Dataset entries:
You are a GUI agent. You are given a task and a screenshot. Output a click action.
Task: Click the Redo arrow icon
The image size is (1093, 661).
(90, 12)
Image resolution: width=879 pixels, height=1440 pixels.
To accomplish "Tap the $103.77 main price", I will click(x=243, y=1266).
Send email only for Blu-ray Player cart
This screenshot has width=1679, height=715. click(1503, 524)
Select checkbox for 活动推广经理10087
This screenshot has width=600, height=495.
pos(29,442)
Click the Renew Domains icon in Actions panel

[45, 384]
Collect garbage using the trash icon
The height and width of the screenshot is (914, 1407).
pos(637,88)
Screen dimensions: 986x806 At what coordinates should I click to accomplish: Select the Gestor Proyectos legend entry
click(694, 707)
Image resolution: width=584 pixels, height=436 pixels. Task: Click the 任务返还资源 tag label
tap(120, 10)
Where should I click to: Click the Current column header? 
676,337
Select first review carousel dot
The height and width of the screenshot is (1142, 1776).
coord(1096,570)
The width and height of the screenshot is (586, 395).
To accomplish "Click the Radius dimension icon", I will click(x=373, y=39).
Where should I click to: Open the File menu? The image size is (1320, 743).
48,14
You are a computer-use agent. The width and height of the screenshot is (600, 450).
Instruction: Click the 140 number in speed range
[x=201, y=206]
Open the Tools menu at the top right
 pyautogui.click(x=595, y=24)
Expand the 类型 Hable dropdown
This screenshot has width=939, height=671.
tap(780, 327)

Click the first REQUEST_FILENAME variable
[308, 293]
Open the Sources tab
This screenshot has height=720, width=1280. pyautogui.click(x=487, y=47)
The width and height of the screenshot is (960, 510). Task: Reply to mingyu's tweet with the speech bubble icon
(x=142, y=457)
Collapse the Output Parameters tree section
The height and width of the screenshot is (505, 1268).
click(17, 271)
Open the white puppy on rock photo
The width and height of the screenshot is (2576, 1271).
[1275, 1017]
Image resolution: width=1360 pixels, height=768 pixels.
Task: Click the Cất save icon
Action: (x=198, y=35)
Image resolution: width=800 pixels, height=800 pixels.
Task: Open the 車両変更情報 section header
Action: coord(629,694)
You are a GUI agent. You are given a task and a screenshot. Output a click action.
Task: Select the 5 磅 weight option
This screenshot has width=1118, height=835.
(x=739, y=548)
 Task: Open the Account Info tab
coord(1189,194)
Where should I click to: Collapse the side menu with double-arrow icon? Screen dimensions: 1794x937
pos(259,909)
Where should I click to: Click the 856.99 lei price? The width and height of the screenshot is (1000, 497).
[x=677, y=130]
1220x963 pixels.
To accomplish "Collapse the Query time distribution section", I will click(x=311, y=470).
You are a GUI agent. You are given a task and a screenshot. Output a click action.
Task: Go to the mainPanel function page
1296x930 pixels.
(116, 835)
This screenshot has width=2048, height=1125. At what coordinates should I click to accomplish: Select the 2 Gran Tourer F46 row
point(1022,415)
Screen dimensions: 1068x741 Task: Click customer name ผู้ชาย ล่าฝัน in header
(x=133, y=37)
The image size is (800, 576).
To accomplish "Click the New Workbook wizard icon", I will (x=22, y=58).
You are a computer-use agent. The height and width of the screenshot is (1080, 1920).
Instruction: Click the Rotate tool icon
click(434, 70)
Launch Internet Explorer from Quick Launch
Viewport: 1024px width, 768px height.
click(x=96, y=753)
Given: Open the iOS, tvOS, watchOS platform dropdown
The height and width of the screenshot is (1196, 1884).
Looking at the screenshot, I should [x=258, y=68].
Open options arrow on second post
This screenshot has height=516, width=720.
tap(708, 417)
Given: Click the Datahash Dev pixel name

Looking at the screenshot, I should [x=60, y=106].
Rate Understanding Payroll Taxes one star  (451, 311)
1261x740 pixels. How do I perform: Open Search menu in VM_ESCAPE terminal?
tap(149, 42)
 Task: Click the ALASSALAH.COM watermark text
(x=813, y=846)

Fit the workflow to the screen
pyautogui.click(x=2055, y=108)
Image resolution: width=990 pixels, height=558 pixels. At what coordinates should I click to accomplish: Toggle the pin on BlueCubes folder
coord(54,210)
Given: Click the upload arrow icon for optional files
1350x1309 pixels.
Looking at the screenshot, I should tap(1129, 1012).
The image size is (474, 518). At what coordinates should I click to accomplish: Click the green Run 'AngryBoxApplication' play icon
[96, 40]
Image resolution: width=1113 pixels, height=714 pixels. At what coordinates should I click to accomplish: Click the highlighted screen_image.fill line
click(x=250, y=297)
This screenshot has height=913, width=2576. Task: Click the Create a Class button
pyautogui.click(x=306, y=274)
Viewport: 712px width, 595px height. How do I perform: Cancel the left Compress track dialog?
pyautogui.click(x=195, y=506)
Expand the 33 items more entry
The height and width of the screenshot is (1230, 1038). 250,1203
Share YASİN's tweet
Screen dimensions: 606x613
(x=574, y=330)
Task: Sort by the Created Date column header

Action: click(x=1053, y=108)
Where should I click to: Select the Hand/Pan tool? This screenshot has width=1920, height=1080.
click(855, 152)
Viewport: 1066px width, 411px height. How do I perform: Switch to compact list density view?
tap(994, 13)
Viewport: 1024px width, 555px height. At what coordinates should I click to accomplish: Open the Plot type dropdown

● REQUIREMENT: Repeat each record exactly, leaving nothing out.

● REPLY TO THE EXERCISE:
You are a GUI agent. You are given a task and a screenshot. Output a click action.
Task: Click the Redo arrow icon
The image size is (1093, 661).
(90, 12)
Image resolution: width=879 pixels, height=1440 pixels.
To accomplish "Tap the $103.77 main price", I will click(x=243, y=1266).
Send email only for Blu-ray Player cart
This screenshot has width=1679, height=715. click(1503, 524)
Select checkbox for 活动推广经理10087
This screenshot has width=600, height=495.
pos(29,442)
Click the Renew Domains icon in Actions panel

[45, 384]
Collect garbage using the trash icon
The height and width of the screenshot is (914, 1407).
pos(637,88)
Screen dimensions: 986x806 At what coordinates should I click to accomplish: Select the Gestor Proyectos legend entry
click(694, 707)
Image resolution: width=584 pixels, height=436 pixels. Task: Click the 任务返还资源 tag label
tap(120, 10)
Where should I click to: Click the Current column header? 
676,337
Select first review carousel dot
The height and width of the screenshot is (1142, 1776).
coord(1096,570)
The width and height of the screenshot is (586, 395).
To accomplish "Click the Radius dimension icon", I will click(x=373, y=39).
Where should I click to: Open the File menu? The image size is (1320, 743).
48,14
You are a computer-use agent. The width and height of the screenshot is (600, 450).
Instruction: Click the 140 number in speed range
[x=201, y=206]
Open the Tools menu at the top right
 pyautogui.click(x=595, y=24)
Expand the 类型 Hable dropdown
This screenshot has width=939, height=671.
tap(780, 327)

Click the first REQUEST_FILENAME variable
[308, 293]
Open the Sources tab
This screenshot has height=720, width=1280. pyautogui.click(x=487, y=47)
The width and height of the screenshot is (960, 510). Task: Reply to mingyu's tweet with the speech bubble icon
(x=142, y=457)
Collapse the Output Parameters tree section
The height and width of the screenshot is (505, 1268).
click(17, 271)
Open the white puppy on rock photo
The width and height of the screenshot is (2576, 1271).
[1275, 1017]
Image resolution: width=1360 pixels, height=768 pixels.
Task: Click the Cất save icon
Action: (x=198, y=35)
Image resolution: width=800 pixels, height=800 pixels.
Task: Open the 車両変更情報 section header
Action: coord(629,694)
You are a GUI agent. You are given a task and a screenshot. Output a click action.
Task: Select the 5 磅 weight option
This screenshot has width=1118, height=835.
(x=739, y=548)
 Task: Open the Account Info tab
coord(1189,194)
Where should I click to: Collapse the side menu with double-arrow icon? Screen dimensions: 1794x937
pos(259,909)
Where should I click to: Click the 856.99 lei price? The width and height of the screenshot is (1000, 497).
[x=677, y=130]
1220x963 pixels.
To accomplish "Collapse the Query time distribution section", I will click(x=311, y=470).
You are a GUI agent. You are given a task and a screenshot. Output a click action.
Task: Go to the mainPanel function page
1296x930 pixels.
(116, 835)
This screenshot has width=2048, height=1125. At what coordinates should I click to accomplish: Select the 2 Gran Tourer F46 row
point(1022,415)
Screen dimensions: 1068x741 Task: Click customer name ผู้ชาย ล่าฝัน in header
(x=133, y=37)
The image size is (800, 576).
To accomplish "Click the New Workbook wizard icon", I will (x=22, y=58).
You are a computer-use agent. The height and width of the screenshot is (1080, 1920).
Instruction: Click the Rotate tool icon
click(434, 70)
Launch Internet Explorer from Quick Launch
Viewport: 1024px width, 768px height.
click(x=96, y=753)
Given: Open the iOS, tvOS, watchOS platform dropdown
The height and width of the screenshot is (1196, 1884).
Looking at the screenshot, I should [x=258, y=68].
Open options arrow on second post
This screenshot has height=516, width=720.
tap(708, 417)
Given: Click the Datahash Dev pixel name

Looking at the screenshot, I should [x=60, y=106].
Rate Understanding Payroll Taxes one star  (451, 311)
1261x740 pixels. How do I perform: Open Search menu in VM_ESCAPE terminal?
tap(149, 42)
 Task: Click the ALASSALAH.COM watermark text
(x=813, y=846)

Fit the workflow to the screen
pyautogui.click(x=2055, y=108)
Image resolution: width=990 pixels, height=558 pixels. At what coordinates should I click to accomplish: Toggle the pin on BlueCubes folder
coord(54,210)
Given: Click the upload arrow icon for optional files
1350x1309 pixels.
Looking at the screenshot, I should tap(1129, 1012).
The image size is (474, 518). At what coordinates should I click to accomplish: Click the green Run 'AngryBoxApplication' play icon
[96, 40]
Image resolution: width=1113 pixels, height=714 pixels. At what coordinates should I click to accomplish: Click the highlighted screen_image.fill line
click(x=250, y=297)
This screenshot has height=913, width=2576. Task: Click the Create a Class button
pyautogui.click(x=306, y=274)
Viewport: 712px width, 595px height. How do I perform: Cancel the left Compress track dialog?
pyautogui.click(x=195, y=506)
Expand the 33 items more entry
The height and width of the screenshot is (1230, 1038). 250,1203
Share YASİN's tweet
Screen dimensions: 606x613
(x=574, y=330)
Task: Sort by the Created Date column header

Action: click(x=1053, y=108)
Where should I click to: Select the Hand/Pan tool? This screenshot has width=1920, height=1080.
click(855, 152)
Viewport: 1066px width, 411px height. How do I perform: Switch to compact list density view?
tap(994, 13)
Viewport: 1024px width, 555px height. At what coordinates should I click to accomplish: Open the Plot type dropdown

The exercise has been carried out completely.